Sir Paul became the still point in a swirl of electronic chatter. "He's doing well," murmured the deputy Commissioner, Denis O'Connor, watching from the wings as his boss fought to remain in office. "He's a good boy." It all seemed friendly and supportive, not just masonic and corrupt. And when Sir Paul addressed 200 officers in Lambeth, urging them to embrace the changes that were hitting the fan that morning, he was unequivocal. "I don't want to hear any whingeing about unfairness," he said. "It's an unfair world, and it doesn't begin to compete with the unfairness and the tragedy for Neville and Doreen Lawrence." It was a good line. Shame it didn't make the news that day.

If Neville and Doreen Lawrence offer an exemplary image of bereaved parents, then Killer in the Family (Carlton) tugged an even rarer sort of victim into the limelight: the mums, dads and children of murderers. They don't count as victims; they merely have to live with the traumatic consequences of dire events. It was not an easy film to stomach, mainly because of the glib narration by Robert Lindsay, who spoke urgently about the "agony" of losing "loved ones", the "climate of fear" in which people struggled with the "horror" of their "plight". It was a sad disservice to the disjointed and pained eloquence of the subjects themselves. "I've got a son who's dead," said John Sutcliffe, father of the Yorkshire Ripper, "who rings me up every couple of weeks. He should have been hanged. I love that lad."

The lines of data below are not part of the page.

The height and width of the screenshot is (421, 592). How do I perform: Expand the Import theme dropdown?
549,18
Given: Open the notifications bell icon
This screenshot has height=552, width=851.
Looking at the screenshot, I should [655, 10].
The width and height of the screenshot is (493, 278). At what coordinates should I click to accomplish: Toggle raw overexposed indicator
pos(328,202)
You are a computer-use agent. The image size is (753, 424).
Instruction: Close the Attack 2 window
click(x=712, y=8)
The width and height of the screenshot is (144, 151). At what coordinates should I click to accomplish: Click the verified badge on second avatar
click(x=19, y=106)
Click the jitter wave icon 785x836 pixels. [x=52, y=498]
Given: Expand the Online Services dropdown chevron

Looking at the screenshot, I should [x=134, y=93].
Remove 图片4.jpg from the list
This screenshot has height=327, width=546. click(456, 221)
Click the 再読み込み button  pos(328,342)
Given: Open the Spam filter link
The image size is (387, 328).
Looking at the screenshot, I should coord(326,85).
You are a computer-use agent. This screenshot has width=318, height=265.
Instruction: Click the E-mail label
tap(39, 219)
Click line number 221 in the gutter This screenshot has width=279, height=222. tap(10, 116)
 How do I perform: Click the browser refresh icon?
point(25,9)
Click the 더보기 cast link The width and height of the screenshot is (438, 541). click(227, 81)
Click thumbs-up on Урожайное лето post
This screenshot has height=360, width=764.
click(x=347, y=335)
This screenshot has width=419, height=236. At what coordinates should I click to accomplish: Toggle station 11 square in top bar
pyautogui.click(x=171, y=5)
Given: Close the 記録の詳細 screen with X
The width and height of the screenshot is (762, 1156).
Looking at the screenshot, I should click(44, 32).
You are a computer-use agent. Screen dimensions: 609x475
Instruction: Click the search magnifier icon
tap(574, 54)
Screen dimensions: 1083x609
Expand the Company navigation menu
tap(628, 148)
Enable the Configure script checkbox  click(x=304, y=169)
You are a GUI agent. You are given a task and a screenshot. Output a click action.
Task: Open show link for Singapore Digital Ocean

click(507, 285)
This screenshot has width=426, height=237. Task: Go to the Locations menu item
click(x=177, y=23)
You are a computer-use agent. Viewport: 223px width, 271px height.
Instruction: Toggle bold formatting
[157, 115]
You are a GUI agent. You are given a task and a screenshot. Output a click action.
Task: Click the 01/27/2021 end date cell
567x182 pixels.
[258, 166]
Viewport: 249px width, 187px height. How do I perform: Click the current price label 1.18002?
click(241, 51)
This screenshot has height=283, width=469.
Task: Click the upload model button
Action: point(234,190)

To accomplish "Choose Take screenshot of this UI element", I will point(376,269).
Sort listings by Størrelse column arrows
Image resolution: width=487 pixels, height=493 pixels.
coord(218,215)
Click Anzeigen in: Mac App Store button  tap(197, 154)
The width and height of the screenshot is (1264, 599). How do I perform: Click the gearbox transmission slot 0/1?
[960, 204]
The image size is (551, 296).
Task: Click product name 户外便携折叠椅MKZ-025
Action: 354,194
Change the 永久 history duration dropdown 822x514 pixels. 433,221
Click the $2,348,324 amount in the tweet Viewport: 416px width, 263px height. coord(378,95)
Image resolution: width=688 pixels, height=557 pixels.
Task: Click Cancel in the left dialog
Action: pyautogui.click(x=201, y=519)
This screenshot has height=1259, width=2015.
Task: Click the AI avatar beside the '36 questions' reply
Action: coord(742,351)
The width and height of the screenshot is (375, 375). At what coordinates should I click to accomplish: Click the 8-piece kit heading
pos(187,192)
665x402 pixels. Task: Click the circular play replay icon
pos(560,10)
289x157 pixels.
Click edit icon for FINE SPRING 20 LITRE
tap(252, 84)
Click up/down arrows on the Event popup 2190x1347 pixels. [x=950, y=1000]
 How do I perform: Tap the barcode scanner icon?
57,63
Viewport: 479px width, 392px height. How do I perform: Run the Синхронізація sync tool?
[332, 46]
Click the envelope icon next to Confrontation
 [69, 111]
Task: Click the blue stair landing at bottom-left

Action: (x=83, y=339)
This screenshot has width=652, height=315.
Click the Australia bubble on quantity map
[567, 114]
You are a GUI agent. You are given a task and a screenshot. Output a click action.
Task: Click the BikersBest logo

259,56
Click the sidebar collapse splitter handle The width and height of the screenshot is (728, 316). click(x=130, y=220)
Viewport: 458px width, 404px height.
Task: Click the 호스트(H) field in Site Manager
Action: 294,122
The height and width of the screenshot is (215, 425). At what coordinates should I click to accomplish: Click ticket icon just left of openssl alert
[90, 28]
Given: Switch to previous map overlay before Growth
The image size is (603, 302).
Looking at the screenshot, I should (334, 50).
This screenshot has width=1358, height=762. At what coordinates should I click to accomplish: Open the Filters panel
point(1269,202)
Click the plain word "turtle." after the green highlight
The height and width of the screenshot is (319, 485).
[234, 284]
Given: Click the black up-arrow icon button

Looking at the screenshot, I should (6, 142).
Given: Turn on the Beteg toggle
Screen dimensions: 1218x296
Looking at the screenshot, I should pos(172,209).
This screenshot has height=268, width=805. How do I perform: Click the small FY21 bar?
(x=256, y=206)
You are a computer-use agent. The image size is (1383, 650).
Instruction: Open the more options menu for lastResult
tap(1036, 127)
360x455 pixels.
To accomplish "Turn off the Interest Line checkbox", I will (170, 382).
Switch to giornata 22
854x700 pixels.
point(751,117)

Dennis Nilsen's Scottish mother looked like the loneliest woman in the world. Her son had slaughtered men in his Cricklewood flat and buried them in the garden. She wrote to him in prison; he didn't reply. "I suppose I never talk to people about it," she said. "I suppose people don't want to know about that sort of thing. They don't want to know how you feel. I suppose." She was tearful and tentative. What else could she do but suppose, now that all her suppositions had been smashed?

After all these unhappy endings, Two Strangers and a Wedding (Carlton) looked at an unhappy beginning. In January a Birmingham radio station (BRMB) came up with a sales wheeze - "a blind wedding" and held auditions. We watched as the field was narrowed down to Carla and Greg, and were invited to share their joyful, if loveless, moment in the limelight. Apart from winning each other, they had earned a waterside apartment, a Ford Puma and a honeymoon in the Bahamas.

It was a game show, and the film had a certain voyeuristic urgency. Who would win? How would they get on? Greg was laddish, up for it, game for a laugh. Carla was vivacious (that is, she laughed enthusiastically at things that weren't funny) and excited. As we approached the moment of truth approached, Greg beamed and Carla gulped. He clearly thought she was a cracker, but then he hadn't seen (as we had) the tantrum when she lost her make-up.

It could have been a serious reflection on the psychology of marriage. Arranged unions can work as well as unarranged ones, though whether it is wise to entrust your future to the marketing man from a radio station (with astrological help from Russell Grant, a just impediment if ever there was one) is another question. And in any case the film had no interest in being serious: it just gawped. In a way it was out of date, relying for its drama on the old idea that marriage is irrevocable. And when the vows were exchanged they seemed for a moment solemn and binding. But we all knew that Greg and Carla could untie the knot as easily as it had been tied. No one was going to get hurt by this. They could easily split the Puma.

And, after all, they did have one huge thing in common - they'd both taken this hearty plunge. As time goes by it will dawn on them that their spouse would have been equally happy to marry someone else, and this may lead to some shaky moments. But they had both run the same gauntlet of interviews. They had both been chosen. They both had TV cameras in the room as they got dressed. It is not as if they won't have anything to talk about.